DELETE Resets aggregated usage data for the specified account.

API QUERY STRINGS

All queries must be able to be constrained by a timestamp:

/version/accountID/usage?begin=2011-01-01-00:00&end=2011-02-01-00:00

It's probably best not to provide search functionality like this on the host node. We should do our best to keep the database on each host node as small as we reasonably can. The API would be useful with this capability, but it should search through a data store at a region level.

In these cases, the begin value is compare as being "greater than or equal to" and the end value as "less than." This allows for inclusive date/time ranges without, for example, the need to specify complex operators.

This could get propagated to the regional level and then put into a log db for retrieval later or processing. The api to retrieve usages would look at this secondary db and not the configuration db.

This paradigm works for event type data, but it's not optimal for accumulation of usage that happens out-of-band from the API. For example, you may create an instance, and it remains on through an entire billing cycle, consuming network bandwidth during that period. If bandwidth should be billable, there would need to be regular "bandwidth used" events in the event stream that get added up when it's time to bill for them. It might make more sense to have a separate solution for cumulative counters (like bandwidth) that can be externally retreived on regular intervals rather than having some sort of local scheduler that generates events on such intervals. This way the collection interval could vary on a per-instance basis and no complex scheduler logic would need to be tracked on the host node.

Notifications

The event-tracking worker should provide the ability to perform PubSubHubbub (PSH) notifications based on configuration settings (i.e., this functionality can be disabled via a configuration flag).

The configuration must also allow zero or more PSH endpoints ("hubs") to be defined.

When an events occurs and notifications are enabled, then the worker would issue a standard PSH "ping".

Specifically, it would issue a POST request to the hubs defined in the configuration; the POST would include the content-type and parameters as defined in the specification.

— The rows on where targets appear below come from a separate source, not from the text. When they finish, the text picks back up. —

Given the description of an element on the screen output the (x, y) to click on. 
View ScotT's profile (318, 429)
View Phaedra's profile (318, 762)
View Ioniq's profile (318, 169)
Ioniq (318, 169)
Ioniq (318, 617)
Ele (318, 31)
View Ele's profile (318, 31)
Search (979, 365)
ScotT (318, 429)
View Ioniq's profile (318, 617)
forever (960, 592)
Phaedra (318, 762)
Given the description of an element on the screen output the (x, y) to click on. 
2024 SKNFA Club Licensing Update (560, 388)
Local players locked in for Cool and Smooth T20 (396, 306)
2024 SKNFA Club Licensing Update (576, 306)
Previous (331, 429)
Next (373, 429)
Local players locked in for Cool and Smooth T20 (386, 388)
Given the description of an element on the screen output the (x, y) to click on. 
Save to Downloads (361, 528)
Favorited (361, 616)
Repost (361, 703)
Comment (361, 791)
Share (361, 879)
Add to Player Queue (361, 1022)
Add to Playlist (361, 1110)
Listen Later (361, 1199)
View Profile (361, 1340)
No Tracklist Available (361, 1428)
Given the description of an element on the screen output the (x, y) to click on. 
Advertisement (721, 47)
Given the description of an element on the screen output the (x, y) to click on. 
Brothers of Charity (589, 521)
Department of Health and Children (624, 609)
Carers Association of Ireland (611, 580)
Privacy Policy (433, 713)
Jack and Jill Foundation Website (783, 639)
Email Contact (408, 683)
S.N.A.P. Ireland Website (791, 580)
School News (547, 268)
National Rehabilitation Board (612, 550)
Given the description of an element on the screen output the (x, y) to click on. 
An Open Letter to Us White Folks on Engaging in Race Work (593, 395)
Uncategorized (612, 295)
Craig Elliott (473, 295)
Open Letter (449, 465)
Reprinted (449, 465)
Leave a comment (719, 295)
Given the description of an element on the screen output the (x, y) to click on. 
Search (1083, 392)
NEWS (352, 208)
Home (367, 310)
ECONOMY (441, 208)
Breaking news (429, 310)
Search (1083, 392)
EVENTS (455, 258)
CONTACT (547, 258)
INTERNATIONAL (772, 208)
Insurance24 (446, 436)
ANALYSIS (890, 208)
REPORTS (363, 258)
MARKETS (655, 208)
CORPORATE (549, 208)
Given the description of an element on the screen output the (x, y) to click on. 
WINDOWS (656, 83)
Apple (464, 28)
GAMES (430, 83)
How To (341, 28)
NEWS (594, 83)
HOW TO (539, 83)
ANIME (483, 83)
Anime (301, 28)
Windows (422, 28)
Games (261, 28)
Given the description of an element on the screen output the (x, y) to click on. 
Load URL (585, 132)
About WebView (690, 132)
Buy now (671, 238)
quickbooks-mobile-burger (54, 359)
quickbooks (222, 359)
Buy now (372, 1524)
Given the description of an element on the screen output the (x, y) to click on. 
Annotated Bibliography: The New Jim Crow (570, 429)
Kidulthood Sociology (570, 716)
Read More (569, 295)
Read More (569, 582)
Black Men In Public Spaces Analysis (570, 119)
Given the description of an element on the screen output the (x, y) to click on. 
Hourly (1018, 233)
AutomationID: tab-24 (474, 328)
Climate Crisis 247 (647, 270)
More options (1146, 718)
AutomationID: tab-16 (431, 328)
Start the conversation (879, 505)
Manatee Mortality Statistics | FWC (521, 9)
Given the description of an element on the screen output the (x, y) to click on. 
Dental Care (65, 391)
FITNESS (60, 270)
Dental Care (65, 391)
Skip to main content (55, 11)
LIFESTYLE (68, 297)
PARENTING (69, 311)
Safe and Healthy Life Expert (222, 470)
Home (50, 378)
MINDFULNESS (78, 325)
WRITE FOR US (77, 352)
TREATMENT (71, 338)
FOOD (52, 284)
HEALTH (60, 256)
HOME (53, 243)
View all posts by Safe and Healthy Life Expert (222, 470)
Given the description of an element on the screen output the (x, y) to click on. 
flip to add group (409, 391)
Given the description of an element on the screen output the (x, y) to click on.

Note that PubSubHubbub is optional; the API may always be retrieved via a simple Atom 1.0 query.

Implementation

This section should describe a plan of action (the "how") to implement the changes discussed. Could include subsections like:

UI Changes

Should cover changes required to the UI, or specific UI that is required to implement this

Code Changes

Code changes should include an overview of what needs to change, and in some cases even the specific details.

Migration

Include:

  • data migration, if any
  • redirects from old URLs to new ones, if any
  • how users will be pointed to the new way of doing things, if necessary.

Test/Demo Plan

This need not be added or completed until the specification is nearing beta.

Unresolved issues

This should highlight any issues that should be addressed in further specifications, and not problems with the specification itself; since any specification with problems cannot be approved.

BoF agenda and discussion

Use this section to take notes during the BoF; if you keep it in the approved spec, use it for summarising what was discussed and note any options that were rejected.